Architecture Diagram¶

graph LR
    subgraph source_env ["Source Environment"]
      hive[(Hive)]
      onprem_spark[Spark]
      hdfs[(HDFS)]
    end

    subgraph migration_tools ["Migration Tools"]
        bts[BigQuery Translation Service]
        ma[Migration Assessment]
        md[dwh-migration-dumper]
        sts[Storage Transfer Service]
    end


  subgraph target_env ["Target Environment"]
    bz[(Bronze Zone / BQ + Cloud Storage)]
    bronze_spark["Managed Spark"]
    sz[(Silver Zone / BQ + Cloud Storage)]
    silver_spark["Managed Spark"]
    gz[(Gold Zone / BQ + Cloud Storage)]
    lakehouse[(Lakehouse Runtime Catalog)]
    bigquery[(BigQuery)]
    managed_spark[Managed Spark]

  end

  subgraph serving ["Serving Layer"]
    bi[Analytics & BI]
    ml["Machine Learning & Notebooks"]
    agents[Agents]
    operational[Operational Data]
  end

    %% Flow
    hive --> bts
  hive --> md
  hive --> ma
  hdfs --> ma
  hdfs --> sts
  onprem_spark --> ma

  bz <--> lakehouse
  sz <--> lakehouse
  gz <--> lakehouse

  sts --> bz
  bz --> bronze_spark
  bronze_spark --> sz
  sz --> silver_spark
  silver_spark --> gz

  gz --> managed_spark
  gz --> bigquery

  bigquery --> bi
  bigquery --> operational

  managed_spark --> ml
  managed_spark --> agents

Component Descriptions¶

Source Environment¶

Hadoop Cluster: Simulated by a standalone cluster of "Managed Service for Apache Spark" (formally Dataproc)
- HDFS: Distributed file system storing the raw data.
- Hive Metastore: Manages metadata for Hive tables.

Migration Tools¶

migration-assesment-tool: Tool for assessing usage in hadoop, and predict usage on Google Cloud services.
dwh-migration-dumper: Extracts DDL and metadata from the source Hive system for assessment.
Storage Transfer Service (STS): Cloud-native service used to transfer data from HDFS to Google Cloud Storage.
BigQuery Translation Service: Translates legacy HiveQL queries to modern GoogleSQL for BigQuery.

Target Environment¶

Divided into the classic 3 tier "Medallion" architecture:

Bronze Zone: Used for storing raw data, as is.
Silver Zone: Used for storing processed data, cleaned and verified.
Gold Zone: Used for storing enriched data, ready for analytics and serving.

Each zone is comprised of:

Cloud Storage: Serves as the storage layer, from CSVs and binary files, to Parquet files with Apache Iceberg format.
Lakehouse Runtime Iceberg Catalog: Managed service for managing datasets in the Apache Iceberg format.
Managed Service for Apache Spark Serverless: Runs Spark jobs to convert process data from one zone to the next.
BigQuery: Enables querying Iceberg tables directly in Cloud Storage with BigQuery performance and security.

Serving Layer¶

The serving layer is responsible for serving data to end users.
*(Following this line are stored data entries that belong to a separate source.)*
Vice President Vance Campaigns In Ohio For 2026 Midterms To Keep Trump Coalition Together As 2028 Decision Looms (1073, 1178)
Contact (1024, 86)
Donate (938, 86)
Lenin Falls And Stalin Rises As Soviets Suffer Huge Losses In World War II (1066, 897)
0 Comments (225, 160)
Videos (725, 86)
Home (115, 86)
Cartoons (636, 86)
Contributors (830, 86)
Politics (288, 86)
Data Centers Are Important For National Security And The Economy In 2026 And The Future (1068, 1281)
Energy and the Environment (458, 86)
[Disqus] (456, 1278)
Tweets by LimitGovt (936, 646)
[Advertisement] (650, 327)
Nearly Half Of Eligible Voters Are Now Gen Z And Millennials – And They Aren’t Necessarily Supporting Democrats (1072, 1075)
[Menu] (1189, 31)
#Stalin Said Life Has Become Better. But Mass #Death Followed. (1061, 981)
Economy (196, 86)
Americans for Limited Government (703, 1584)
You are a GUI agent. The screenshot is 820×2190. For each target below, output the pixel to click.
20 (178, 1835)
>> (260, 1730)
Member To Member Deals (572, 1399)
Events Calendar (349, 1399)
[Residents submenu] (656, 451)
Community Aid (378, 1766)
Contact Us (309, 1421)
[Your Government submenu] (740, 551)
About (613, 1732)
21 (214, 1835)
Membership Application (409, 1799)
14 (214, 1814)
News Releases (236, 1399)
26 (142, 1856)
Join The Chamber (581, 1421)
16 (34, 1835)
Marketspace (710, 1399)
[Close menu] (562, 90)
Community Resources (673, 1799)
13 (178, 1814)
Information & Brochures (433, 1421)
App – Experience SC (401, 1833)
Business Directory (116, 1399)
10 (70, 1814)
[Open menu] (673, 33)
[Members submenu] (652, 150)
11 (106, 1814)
It is comprised of:

BI & Analytics: Tools for data visualization and analysis.
Machine Learning processes and Notebook: Tools for data scientists to develop ML models.
Agents: Agents deployed that need grounding in enterprise data.
Operational Data: Data that is being used by operational, user facing systems.